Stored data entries

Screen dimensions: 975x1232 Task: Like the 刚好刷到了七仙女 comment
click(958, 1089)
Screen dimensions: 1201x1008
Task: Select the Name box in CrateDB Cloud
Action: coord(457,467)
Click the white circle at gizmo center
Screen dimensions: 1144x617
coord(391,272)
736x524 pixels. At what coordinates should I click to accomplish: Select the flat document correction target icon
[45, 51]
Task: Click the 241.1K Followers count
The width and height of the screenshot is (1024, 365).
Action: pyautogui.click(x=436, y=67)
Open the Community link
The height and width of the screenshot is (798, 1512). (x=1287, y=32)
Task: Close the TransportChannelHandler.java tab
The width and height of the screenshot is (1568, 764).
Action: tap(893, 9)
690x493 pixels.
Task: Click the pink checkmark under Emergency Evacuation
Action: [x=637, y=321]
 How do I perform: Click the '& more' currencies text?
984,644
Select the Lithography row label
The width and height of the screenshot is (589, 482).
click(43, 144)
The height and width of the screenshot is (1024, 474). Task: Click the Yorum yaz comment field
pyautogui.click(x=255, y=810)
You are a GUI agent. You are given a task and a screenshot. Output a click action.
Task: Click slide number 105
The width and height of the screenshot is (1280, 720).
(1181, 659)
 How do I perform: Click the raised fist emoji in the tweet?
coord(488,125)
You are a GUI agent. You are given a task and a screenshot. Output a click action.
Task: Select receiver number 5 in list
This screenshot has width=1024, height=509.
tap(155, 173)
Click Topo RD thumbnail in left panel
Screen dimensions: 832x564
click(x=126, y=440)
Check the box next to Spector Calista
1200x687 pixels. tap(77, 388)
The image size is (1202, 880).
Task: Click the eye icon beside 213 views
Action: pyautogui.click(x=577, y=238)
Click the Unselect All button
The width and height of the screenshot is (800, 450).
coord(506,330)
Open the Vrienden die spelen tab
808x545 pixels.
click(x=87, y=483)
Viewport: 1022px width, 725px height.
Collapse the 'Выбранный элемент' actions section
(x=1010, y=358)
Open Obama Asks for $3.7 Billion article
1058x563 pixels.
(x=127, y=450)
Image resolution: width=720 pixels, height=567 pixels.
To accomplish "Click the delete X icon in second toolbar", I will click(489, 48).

• DIRECTIONS FOR THIS TASK:
Check each line of the entries above for the string "number", and return those that contain it.

• RESULT:
Task: Click slide number 105
Task: Select receiver number 5 in list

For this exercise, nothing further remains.